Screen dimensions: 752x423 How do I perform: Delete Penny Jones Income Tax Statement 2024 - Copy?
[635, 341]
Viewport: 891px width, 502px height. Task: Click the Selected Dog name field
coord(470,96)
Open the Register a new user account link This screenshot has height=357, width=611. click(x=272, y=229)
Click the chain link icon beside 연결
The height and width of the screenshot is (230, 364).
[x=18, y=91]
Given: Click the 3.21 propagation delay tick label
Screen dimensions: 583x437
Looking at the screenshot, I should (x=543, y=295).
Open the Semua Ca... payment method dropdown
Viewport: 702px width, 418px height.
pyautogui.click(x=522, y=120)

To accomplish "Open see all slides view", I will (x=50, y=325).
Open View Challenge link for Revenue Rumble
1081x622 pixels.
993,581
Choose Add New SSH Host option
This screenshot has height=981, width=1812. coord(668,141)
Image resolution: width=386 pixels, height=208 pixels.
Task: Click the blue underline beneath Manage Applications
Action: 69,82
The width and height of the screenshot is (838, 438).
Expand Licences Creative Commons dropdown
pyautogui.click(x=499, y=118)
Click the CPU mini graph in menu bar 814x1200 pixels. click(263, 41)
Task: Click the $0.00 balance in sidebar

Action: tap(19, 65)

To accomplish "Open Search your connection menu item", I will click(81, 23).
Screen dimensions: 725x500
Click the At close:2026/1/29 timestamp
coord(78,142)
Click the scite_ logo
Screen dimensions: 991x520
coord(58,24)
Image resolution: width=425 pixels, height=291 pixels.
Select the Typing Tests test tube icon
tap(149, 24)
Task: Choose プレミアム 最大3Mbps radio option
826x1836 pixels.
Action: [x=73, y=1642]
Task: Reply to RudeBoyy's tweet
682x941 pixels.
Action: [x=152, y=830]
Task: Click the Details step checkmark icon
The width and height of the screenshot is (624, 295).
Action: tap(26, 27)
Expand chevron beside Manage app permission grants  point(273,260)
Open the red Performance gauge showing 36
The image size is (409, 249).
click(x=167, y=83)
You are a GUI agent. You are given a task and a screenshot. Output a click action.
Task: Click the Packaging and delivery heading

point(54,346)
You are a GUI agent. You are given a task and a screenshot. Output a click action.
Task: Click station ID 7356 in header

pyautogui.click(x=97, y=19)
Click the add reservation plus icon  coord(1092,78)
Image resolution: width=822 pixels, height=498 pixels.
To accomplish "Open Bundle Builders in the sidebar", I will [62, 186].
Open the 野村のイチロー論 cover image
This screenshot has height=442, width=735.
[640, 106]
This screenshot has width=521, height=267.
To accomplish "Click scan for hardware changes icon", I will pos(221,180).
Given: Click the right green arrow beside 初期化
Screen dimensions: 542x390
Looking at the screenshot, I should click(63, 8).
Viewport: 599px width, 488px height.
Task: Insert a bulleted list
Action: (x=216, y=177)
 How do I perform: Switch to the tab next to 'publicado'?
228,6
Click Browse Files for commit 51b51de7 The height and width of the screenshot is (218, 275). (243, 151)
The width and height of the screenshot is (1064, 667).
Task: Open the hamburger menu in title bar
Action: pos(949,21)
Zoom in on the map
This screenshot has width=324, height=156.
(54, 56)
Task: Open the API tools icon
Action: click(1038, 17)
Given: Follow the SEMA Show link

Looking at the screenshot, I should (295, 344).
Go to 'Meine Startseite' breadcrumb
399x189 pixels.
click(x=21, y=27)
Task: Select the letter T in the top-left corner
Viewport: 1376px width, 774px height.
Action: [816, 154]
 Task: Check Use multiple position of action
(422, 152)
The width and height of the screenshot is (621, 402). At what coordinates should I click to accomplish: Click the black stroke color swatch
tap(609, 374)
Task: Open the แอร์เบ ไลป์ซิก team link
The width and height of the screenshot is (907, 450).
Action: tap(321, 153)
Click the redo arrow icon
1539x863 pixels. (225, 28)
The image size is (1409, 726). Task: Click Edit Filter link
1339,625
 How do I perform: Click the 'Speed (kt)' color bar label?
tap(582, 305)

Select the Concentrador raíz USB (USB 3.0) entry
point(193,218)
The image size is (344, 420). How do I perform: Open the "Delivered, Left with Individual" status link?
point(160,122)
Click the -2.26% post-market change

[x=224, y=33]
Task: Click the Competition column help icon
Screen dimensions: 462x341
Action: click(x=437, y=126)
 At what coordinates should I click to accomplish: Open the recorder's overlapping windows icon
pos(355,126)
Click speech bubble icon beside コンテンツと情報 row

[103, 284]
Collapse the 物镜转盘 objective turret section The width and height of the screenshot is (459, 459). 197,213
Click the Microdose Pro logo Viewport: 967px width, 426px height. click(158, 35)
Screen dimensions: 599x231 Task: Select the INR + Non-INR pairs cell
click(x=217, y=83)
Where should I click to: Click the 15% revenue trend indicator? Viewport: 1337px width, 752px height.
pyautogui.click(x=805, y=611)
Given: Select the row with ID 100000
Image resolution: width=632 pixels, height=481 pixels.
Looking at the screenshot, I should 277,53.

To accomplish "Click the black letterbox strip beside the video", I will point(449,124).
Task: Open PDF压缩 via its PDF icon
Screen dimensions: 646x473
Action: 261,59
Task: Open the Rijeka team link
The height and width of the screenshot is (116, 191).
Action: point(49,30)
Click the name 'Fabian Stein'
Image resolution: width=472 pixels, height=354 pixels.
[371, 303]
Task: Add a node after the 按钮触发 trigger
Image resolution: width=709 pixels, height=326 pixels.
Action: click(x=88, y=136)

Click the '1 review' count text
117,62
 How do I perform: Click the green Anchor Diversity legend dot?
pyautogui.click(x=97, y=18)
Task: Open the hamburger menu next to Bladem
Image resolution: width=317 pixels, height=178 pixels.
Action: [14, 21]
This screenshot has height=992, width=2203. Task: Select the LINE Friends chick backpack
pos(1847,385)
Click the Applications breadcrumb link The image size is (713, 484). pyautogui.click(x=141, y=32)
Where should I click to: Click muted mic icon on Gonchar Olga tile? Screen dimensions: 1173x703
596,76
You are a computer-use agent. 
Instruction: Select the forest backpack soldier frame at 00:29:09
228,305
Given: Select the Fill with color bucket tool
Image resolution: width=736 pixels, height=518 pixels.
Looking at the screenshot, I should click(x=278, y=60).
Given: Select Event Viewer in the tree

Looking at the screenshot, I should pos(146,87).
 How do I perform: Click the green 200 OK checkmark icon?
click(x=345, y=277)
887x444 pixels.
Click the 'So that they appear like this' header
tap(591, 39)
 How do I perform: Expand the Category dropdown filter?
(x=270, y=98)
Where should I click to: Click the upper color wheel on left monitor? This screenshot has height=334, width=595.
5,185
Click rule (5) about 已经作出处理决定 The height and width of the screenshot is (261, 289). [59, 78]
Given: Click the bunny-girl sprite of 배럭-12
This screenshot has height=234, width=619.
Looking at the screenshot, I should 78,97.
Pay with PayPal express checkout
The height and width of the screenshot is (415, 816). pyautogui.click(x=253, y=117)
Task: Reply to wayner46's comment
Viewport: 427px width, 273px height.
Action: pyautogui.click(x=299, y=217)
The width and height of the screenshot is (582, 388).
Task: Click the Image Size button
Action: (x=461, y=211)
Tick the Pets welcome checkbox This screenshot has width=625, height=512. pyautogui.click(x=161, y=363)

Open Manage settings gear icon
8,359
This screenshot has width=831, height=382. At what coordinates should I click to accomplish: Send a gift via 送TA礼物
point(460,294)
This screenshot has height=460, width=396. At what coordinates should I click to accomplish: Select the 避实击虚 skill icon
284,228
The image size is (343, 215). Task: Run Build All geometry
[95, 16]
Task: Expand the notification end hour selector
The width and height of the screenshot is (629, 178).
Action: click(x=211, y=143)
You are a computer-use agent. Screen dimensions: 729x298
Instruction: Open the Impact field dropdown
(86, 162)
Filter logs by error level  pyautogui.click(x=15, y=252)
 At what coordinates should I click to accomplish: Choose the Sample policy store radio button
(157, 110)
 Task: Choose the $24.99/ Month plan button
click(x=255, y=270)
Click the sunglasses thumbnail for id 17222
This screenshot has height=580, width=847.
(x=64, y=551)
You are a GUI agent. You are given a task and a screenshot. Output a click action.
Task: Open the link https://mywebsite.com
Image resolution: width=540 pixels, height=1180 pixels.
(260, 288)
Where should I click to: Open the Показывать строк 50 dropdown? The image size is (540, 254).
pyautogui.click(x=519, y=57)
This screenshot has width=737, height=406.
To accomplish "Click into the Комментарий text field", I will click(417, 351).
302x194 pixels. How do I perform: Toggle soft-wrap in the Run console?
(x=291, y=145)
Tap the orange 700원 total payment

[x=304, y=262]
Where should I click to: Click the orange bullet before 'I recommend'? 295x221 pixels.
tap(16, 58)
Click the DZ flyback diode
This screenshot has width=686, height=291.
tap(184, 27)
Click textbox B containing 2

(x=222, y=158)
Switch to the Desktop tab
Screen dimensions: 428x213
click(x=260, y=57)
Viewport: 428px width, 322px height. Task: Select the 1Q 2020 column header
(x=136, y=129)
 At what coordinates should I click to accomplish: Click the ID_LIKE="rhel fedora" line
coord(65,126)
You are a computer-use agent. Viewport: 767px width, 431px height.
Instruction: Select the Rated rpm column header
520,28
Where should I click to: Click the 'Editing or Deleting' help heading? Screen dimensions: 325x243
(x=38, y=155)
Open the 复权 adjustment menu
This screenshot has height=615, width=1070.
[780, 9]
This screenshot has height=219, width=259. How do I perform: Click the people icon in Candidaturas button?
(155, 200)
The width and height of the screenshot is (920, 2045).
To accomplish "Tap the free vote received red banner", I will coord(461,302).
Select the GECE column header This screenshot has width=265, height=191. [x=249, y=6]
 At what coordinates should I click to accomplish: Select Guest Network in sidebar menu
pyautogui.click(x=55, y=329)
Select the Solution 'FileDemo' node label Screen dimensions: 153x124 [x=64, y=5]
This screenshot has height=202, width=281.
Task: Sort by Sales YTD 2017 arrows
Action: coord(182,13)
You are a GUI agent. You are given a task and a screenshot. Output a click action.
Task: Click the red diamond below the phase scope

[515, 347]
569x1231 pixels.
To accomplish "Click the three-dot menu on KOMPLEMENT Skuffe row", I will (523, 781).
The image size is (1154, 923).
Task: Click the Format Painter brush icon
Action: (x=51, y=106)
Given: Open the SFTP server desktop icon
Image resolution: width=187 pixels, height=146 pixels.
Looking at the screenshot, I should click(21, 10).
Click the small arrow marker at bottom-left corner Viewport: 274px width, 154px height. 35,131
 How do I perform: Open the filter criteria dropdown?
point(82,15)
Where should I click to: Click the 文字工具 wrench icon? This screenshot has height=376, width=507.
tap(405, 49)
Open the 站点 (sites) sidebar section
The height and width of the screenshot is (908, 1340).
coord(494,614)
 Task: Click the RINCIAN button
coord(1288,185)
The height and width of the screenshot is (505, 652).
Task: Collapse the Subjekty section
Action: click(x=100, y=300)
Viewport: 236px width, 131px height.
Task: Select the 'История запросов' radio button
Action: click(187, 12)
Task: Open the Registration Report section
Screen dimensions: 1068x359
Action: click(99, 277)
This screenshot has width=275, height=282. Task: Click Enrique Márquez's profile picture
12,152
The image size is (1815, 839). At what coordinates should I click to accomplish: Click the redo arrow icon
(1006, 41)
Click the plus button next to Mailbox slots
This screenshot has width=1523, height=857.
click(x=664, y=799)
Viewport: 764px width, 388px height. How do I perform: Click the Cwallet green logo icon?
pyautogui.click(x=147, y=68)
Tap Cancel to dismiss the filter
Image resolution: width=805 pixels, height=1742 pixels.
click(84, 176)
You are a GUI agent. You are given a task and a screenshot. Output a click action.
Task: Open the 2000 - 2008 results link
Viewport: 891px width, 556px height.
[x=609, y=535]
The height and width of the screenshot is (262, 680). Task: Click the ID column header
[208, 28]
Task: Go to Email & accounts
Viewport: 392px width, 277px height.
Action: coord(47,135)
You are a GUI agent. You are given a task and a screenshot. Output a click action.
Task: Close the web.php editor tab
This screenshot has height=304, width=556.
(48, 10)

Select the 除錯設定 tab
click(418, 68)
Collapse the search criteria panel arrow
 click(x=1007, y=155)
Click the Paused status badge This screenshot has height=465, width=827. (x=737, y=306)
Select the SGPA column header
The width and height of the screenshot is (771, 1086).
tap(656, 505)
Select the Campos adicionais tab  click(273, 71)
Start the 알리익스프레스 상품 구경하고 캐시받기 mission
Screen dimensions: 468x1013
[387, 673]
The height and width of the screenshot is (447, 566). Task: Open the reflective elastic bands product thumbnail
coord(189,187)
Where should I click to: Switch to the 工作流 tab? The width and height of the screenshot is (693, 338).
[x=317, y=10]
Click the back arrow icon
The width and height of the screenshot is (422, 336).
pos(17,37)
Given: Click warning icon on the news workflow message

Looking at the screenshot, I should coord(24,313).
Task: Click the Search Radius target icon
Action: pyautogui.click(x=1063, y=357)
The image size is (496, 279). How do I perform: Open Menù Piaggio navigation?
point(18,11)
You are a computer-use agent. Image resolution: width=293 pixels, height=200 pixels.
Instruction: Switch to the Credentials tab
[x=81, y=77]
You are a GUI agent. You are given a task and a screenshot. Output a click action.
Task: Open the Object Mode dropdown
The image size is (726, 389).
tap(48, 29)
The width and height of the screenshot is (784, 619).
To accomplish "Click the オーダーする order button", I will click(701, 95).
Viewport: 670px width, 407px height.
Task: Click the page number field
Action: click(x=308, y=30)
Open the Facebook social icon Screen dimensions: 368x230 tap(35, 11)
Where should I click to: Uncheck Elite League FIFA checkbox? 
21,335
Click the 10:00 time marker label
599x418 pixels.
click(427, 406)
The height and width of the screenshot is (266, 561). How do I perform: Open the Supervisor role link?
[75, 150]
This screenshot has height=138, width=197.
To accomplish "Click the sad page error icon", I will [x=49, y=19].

▶ **What needs to be done**: Each line from the top of the material above through the line with "Image resolution: width=425" must be echoed exactly, and no other line.

▶ **Problem solution**:
Screen dimensions: 752x423 How do I perform: Delete Penny Jones Income Tax Statement 2024 - Copy?
[635, 341]
Viewport: 891px width, 502px height. Task: Click the Selected Dog name field
coord(470,96)
Open the Register a new user account link This screenshot has height=357, width=611. click(x=272, y=229)
Click the chain link icon beside 연결
The height and width of the screenshot is (230, 364).
[x=18, y=91]
Given: Click the 3.21 propagation delay tick label
Screen dimensions: 583x437
Looking at the screenshot, I should (x=543, y=295).
Open the Semua Ca... payment method dropdown
Viewport: 702px width, 418px height.
pyautogui.click(x=522, y=120)

To accomplish "Open see all slides view", I will (x=50, y=325).
Open View Challenge link for Revenue Rumble
1081x622 pixels.
993,581
Choose Add New SSH Host option
This screenshot has height=981, width=1812. coord(668,141)
Image resolution: width=386 pixels, height=208 pixels.
Task: Click the blue underline beneath Manage Applications
Action: 69,82
The width and height of the screenshot is (838, 438).
Expand Licences Creative Commons dropdown
pyautogui.click(x=499, y=118)
Click the CPU mini graph in menu bar 814x1200 pixels. click(263, 41)
Task: Click the $0.00 balance in sidebar

Action: tap(19, 65)

To accomplish "Open Search your connection menu item", I will click(81, 23).
Screen dimensions: 725x500
Click the At close:2026/1/29 timestamp
coord(78,142)
Click the scite_ logo
Screen dimensions: 991x520
coord(58,24)
Image resolution: width=425 pixels, height=291 pixels.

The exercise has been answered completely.